TASK OBJECTIVE: The records below are to be quoted in full; please keep every word exact.

(Collected data entries)
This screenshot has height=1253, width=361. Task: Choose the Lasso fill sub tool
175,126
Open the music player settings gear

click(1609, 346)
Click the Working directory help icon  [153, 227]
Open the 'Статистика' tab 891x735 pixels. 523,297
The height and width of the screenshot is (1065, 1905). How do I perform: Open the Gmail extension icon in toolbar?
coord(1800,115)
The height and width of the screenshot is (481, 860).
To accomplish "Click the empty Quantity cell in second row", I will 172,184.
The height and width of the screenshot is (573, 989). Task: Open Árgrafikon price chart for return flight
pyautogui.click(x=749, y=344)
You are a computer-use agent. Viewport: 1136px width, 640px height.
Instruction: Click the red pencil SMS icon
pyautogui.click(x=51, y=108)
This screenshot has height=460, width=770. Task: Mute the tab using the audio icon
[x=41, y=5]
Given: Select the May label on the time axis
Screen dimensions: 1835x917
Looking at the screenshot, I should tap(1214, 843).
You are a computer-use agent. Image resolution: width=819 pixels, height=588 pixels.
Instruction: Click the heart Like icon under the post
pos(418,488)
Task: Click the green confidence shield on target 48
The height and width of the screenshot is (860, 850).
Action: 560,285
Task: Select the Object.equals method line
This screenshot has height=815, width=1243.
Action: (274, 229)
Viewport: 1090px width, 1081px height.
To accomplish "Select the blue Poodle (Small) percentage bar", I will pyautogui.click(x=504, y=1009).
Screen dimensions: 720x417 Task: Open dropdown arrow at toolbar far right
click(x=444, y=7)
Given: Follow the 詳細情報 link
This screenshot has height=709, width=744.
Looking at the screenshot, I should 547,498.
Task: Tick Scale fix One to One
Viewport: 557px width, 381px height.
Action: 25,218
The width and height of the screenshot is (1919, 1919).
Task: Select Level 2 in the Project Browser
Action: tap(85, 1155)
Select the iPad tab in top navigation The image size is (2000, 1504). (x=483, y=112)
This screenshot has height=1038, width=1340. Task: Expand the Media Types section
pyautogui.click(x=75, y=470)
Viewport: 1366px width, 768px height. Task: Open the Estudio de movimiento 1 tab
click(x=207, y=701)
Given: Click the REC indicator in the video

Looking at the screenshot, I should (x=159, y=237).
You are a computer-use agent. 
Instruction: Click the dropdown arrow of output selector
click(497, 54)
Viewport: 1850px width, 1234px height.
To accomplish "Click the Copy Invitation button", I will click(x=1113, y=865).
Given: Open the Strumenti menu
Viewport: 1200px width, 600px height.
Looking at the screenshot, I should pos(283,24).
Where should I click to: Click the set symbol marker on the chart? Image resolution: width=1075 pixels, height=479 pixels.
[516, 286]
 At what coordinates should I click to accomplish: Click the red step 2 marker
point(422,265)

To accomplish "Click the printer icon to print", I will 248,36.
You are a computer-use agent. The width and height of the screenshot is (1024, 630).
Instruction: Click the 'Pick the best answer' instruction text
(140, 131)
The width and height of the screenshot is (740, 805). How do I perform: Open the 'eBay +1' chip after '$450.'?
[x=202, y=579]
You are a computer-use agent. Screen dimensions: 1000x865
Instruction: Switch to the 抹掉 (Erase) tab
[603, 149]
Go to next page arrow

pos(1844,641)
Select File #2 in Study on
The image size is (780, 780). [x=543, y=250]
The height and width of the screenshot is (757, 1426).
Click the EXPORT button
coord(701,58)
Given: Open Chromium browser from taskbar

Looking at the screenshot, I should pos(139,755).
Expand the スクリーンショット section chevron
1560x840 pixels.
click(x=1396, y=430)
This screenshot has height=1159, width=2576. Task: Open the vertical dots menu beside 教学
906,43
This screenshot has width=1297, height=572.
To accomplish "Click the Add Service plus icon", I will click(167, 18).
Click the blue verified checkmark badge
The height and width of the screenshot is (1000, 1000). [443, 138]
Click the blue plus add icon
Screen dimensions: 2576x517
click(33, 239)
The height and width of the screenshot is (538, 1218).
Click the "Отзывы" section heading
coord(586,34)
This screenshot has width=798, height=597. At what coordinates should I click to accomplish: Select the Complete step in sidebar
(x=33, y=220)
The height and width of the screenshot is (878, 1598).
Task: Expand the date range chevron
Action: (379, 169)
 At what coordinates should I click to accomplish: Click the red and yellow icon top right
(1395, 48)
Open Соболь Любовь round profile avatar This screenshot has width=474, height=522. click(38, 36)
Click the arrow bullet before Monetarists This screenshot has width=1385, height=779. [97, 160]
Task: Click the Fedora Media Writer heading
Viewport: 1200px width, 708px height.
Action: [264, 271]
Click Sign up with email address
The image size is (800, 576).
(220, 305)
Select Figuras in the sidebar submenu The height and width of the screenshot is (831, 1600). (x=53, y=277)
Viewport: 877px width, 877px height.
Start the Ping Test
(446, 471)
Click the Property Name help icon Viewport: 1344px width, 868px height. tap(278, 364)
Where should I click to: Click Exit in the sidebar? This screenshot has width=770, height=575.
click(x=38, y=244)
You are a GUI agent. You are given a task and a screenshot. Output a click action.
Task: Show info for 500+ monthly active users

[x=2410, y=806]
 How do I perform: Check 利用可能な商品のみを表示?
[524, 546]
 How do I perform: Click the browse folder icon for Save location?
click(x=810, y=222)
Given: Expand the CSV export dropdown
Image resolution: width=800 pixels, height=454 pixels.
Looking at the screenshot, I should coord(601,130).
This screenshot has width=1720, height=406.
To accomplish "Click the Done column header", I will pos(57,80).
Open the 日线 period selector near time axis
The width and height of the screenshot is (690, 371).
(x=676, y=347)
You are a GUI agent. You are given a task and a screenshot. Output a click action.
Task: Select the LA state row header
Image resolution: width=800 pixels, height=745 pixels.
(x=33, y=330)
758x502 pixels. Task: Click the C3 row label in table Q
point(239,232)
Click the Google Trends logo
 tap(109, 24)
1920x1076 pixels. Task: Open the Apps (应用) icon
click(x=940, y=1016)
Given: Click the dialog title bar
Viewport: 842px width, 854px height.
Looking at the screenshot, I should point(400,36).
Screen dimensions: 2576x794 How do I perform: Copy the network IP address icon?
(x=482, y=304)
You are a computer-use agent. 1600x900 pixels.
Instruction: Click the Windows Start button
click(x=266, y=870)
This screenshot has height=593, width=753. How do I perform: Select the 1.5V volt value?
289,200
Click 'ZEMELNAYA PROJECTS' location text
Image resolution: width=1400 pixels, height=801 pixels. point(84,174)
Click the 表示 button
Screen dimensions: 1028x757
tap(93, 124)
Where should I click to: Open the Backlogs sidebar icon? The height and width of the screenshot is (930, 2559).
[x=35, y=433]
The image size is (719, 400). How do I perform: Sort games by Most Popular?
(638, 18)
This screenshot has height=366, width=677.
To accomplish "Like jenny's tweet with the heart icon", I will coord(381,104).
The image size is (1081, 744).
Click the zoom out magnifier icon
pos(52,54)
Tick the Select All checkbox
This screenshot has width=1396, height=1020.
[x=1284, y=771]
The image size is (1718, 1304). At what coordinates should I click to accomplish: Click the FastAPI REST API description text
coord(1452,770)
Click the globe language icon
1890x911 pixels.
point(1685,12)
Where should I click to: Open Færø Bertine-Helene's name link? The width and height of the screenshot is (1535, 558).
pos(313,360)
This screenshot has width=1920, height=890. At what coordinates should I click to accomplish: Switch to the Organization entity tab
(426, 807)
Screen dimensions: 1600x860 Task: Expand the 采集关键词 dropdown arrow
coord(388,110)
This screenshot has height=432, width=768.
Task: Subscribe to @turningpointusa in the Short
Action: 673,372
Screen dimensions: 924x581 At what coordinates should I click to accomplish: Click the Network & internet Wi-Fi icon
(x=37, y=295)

SOLUTION TO THIS TASK:
This screenshot has height=1253, width=361. Task: Choose the Lasso fill sub tool
175,126
Open the music player settings gear

click(1609, 346)
Click the Working directory help icon  [153, 227]
Open the 'Статистика' tab 891x735 pixels. 523,297
The height and width of the screenshot is (1065, 1905). How do I perform: Open the Gmail extension icon in toolbar?
coord(1800,115)
The height and width of the screenshot is (481, 860).
To accomplish "Click the empty Quantity cell in second row", I will 172,184.
The height and width of the screenshot is (573, 989). Task: Open Árgrafikon price chart for return flight
pyautogui.click(x=749, y=344)
You are a computer-use agent. Viewport: 1136px width, 640px height.
Instruction: Click the red pencil SMS icon
pyautogui.click(x=51, y=108)
This screenshot has height=460, width=770. Task: Mute the tab using the audio icon
[x=41, y=5]
Given: Select the May label on the time axis
Screen dimensions: 1835x917
Looking at the screenshot, I should tap(1214, 843).
You are a computer-use agent. Image resolution: width=819 pixels, height=588 pixels.
Instruction: Click the heart Like icon under the post
pos(418,488)
Task: Click the green confidence shield on target 48
The height and width of the screenshot is (860, 850).
Action: 560,285
Task: Select the Object.equals method line
This screenshot has height=815, width=1243.
Action: (274, 229)
Viewport: 1090px width, 1081px height.
To accomplish "Select the blue Poodle (Small) percentage bar", I will pyautogui.click(x=504, y=1009).
Screen dimensions: 720x417 Task: Open dropdown arrow at toolbar far right
click(x=444, y=7)
Given: Follow the 詳細情報 link
This screenshot has height=709, width=744.
Looking at the screenshot, I should 547,498.
Task: Tick Scale fix One to One
Viewport: 557px width, 381px height.
Action: 25,218
The width and height of the screenshot is (1919, 1919).
Task: Select Level 2 in the Project Browser
Action: tap(85, 1155)
Select the iPad tab in top navigation The image size is (2000, 1504). (x=483, y=112)
This screenshot has height=1038, width=1340. Task: Expand the Media Types section
pyautogui.click(x=75, y=470)
Viewport: 1366px width, 768px height. Task: Open the Estudio de movimiento 1 tab
click(x=207, y=701)
Given: Click the REC indicator in the video

Looking at the screenshot, I should (x=159, y=237).
You are a computer-use agent. 
Instruction: Click the dropdown arrow of output selector
click(497, 54)
Viewport: 1850px width, 1234px height.
To accomplish "Click the Copy Invitation button", I will click(x=1113, y=865).
Given: Open the Strumenti menu
Viewport: 1200px width, 600px height.
Looking at the screenshot, I should pos(283,24).
Where should I click to: Click the set symbol marker on the chart? Image resolution: width=1075 pixels, height=479 pixels.
[516, 286]
 At what coordinates should I click to accomplish: Click the red step 2 marker
point(422,265)

To accomplish "Click the printer icon to print", I will 248,36.
You are a computer-use agent. The width and height of the screenshot is (1024, 630).
Instruction: Click the 'Pick the best answer' instruction text
(140, 131)
The width and height of the screenshot is (740, 805). How do I perform: Open the 'eBay +1' chip after '$450.'?
[x=202, y=579]
You are a computer-use agent. Screen dimensions: 1000x865
Instruction: Switch to the 抹掉 (Erase) tab
[603, 149]
Go to next page arrow

pos(1844,641)
Select File #2 in Study on
The image size is (780, 780). [x=543, y=250]
The height and width of the screenshot is (757, 1426).
Click the EXPORT button
coord(701,58)
Given: Open Chromium browser from taskbar

Looking at the screenshot, I should pos(139,755).
Expand the スクリーンショット section chevron
1560x840 pixels.
click(x=1396, y=430)
This screenshot has height=1159, width=2576. Task: Open the vertical dots menu beside 教学
906,43
This screenshot has width=1297, height=572.
To accomplish "Click the Add Service plus icon", I will click(167, 18).
Click the blue verified checkmark badge
The height and width of the screenshot is (1000, 1000). [443, 138]
Click the blue plus add icon
Screen dimensions: 2576x517
click(33, 239)
The height and width of the screenshot is (538, 1218).
Click the "Отзывы" section heading
coord(586,34)
This screenshot has width=798, height=597. At what coordinates should I click to accomplish: Select the Complete step in sidebar
(x=33, y=220)
The height and width of the screenshot is (878, 1598).
Task: Expand the date range chevron
Action: (379, 169)
 At what coordinates should I click to accomplish: Click the red and yellow icon top right
(1395, 48)
Open Соболь Любовь round profile avatar This screenshot has width=474, height=522. click(38, 36)
Click the arrow bullet before Monetarists This screenshot has width=1385, height=779. [97, 160]
Task: Click the Fedora Media Writer heading
Viewport: 1200px width, 708px height.
Action: [264, 271]
Click Sign up with email address
The image size is (800, 576).
(220, 305)
Select Figuras in the sidebar submenu The height and width of the screenshot is (831, 1600). (x=53, y=277)
Viewport: 877px width, 877px height.
Start the Ping Test
(446, 471)
Click the Property Name help icon Viewport: 1344px width, 868px height. tap(278, 364)
Where should I click to: Click Exit in the sidebar? This screenshot has width=770, height=575.
click(x=38, y=244)
You are a GUI agent. You are given a task and a screenshot. Output a click action.
Task: Show info for 500+ monthly active users

[x=2410, y=806]
 How do I perform: Check 利用可能な商品のみを表示?
[524, 546]
 How do I perform: Click the browse folder icon for Save location?
click(x=810, y=222)
Given: Expand the CSV export dropdown
Image resolution: width=800 pixels, height=454 pixels.
Looking at the screenshot, I should coord(601,130).
This screenshot has width=1720, height=406.
To accomplish "Click the Done column header", I will pos(57,80).
Open the 日线 period selector near time axis
The width and height of the screenshot is (690, 371).
(x=676, y=347)
You are a GUI agent. You are given a task and a screenshot. Output a click action.
Task: Select the LA state row header
Image resolution: width=800 pixels, height=745 pixels.
(x=33, y=330)
758x502 pixels. Task: Click the C3 row label in table Q
point(239,232)
Click the Google Trends logo
 tap(109, 24)
1920x1076 pixels. Task: Open the Apps (应用) icon
click(x=940, y=1016)
Given: Click the dialog title bar
Viewport: 842px width, 854px height.
Looking at the screenshot, I should point(400,36).
Screen dimensions: 2576x794 How do I perform: Copy the network IP address icon?
(x=482, y=304)
You are a computer-use agent. 1600x900 pixels.
Instruction: Click the Windows Start button
click(x=266, y=870)
This screenshot has height=593, width=753. How do I perform: Select the 1.5V volt value?
289,200
Click 'ZEMELNAYA PROJECTS' location text
Image resolution: width=1400 pixels, height=801 pixels. point(84,174)
Click the 表示 button
Screen dimensions: 1028x757
tap(93, 124)
Where should I click to: Open the Backlogs sidebar icon? The height and width of the screenshot is (930, 2559).
[x=35, y=433]
The image size is (719, 400). How do I perform: Sort games by Most Popular?
(638, 18)
This screenshot has height=366, width=677.
To accomplish "Like jenny's tweet with the heart icon", I will coord(381,104).
The image size is (1081, 744).
Click the zoom out magnifier icon
pos(52,54)
Tick the Select All checkbox
This screenshot has width=1396, height=1020.
[x=1284, y=771]
The image size is (1718, 1304). At what coordinates should I click to accomplish: Click the FastAPI REST API description text
coord(1452,770)
Click the globe language icon
1890x911 pixels.
point(1685,12)
Where should I click to: Open Færø Bertine-Helene's name link? The width and height of the screenshot is (1535, 558).
pos(313,360)
This screenshot has width=1920, height=890. At what coordinates should I click to accomplish: Switch to the Organization entity tab
(426, 807)
Screen dimensions: 1600x860 Task: Expand the 采集关键词 dropdown arrow
coord(388,110)
This screenshot has height=432, width=768.
Task: Subscribe to @turningpointusa in the Short
Action: 673,372
Screen dimensions: 924x581 At what coordinates should I click to accomplish: Click the Network & internet Wi-Fi icon
(x=37, y=295)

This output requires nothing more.